I got a Gameboy Micro in the mail last week, and I wanted to start my hunt for GBA games as soon as possible. I had browsed overpriced auctions on Ebay and searched Gamestop, but to no avail. I eventually ended up at my local Play N Trade and started browsing their selection of games for the console. I decided on Boktai: The Sun Is In Your Hands, and quickly plunked down the $10.89 for the game. I had heard great things about Boktai and it's innovative game design that makes use of a built in solar sensor to use actual sunlight in the gameplay. As the cashier rang me up, she informed me that I had 48 hours if I didn't like the game to bring it back. I didn't realize how much I would need that policy with this game.
I also didn't realize is that I would have to literally stand out in the sun and have direct sunlight strike the cartridge. This led to me twirling around in my front yard like an idiot trying to get light to strike the sensor that was smaller than an eraser. Because I could never actually get the sun to hit the cartridge, I could solve the first major puzzle in the game. I was stuck at 13 minutes into the only game I owned for the GBA. That Wednesday, I immediately brought the game back to Play N Trade and started looking again. This time I used the same $10.89 to get two games, both compilation carts. It's safe to say that I'll be trusting my gut more on these things now.

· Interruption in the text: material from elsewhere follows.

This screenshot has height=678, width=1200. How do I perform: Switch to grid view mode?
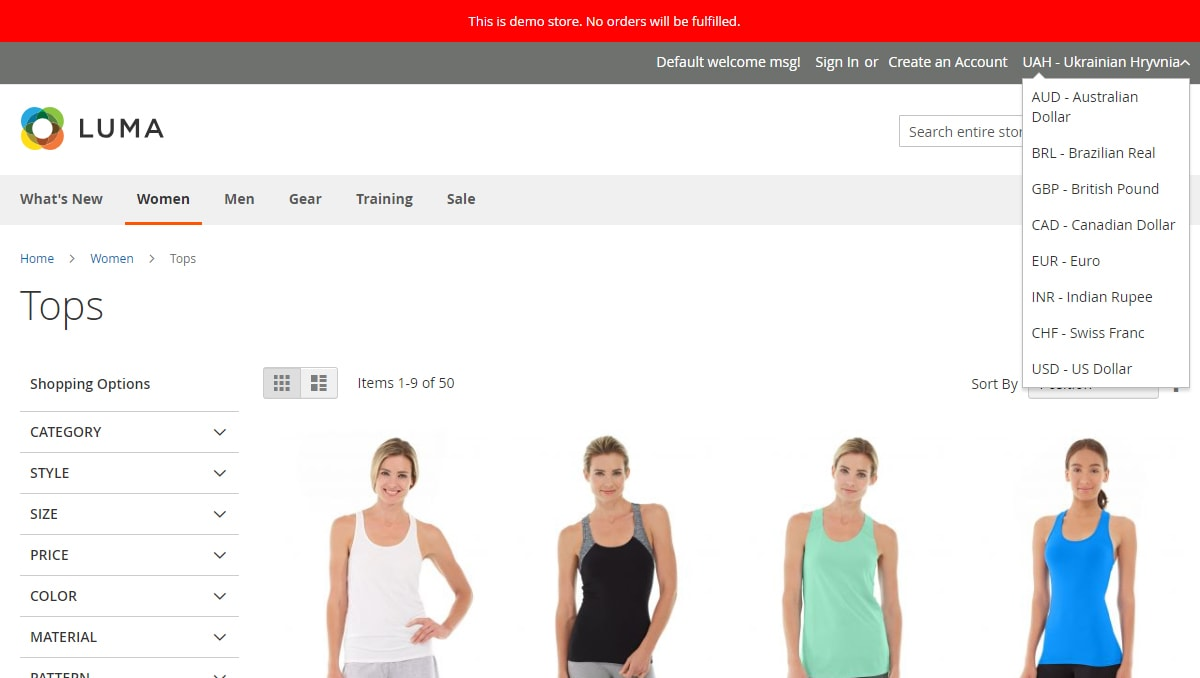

I wanted to review Boktai, but I didn't play enough of it to actually play it, mainly because the concept was flawed in it's execution. What could have been a cool implementation of a real time clock coupled with a solar sensor to reflect actual sunlight, turned out to be a broken experience that a gamer looking for genuine fun can ill afford when starting a library on a new console. If you have actually played and enjoyed Boktai, let me know in the comments section, because I know I didn't.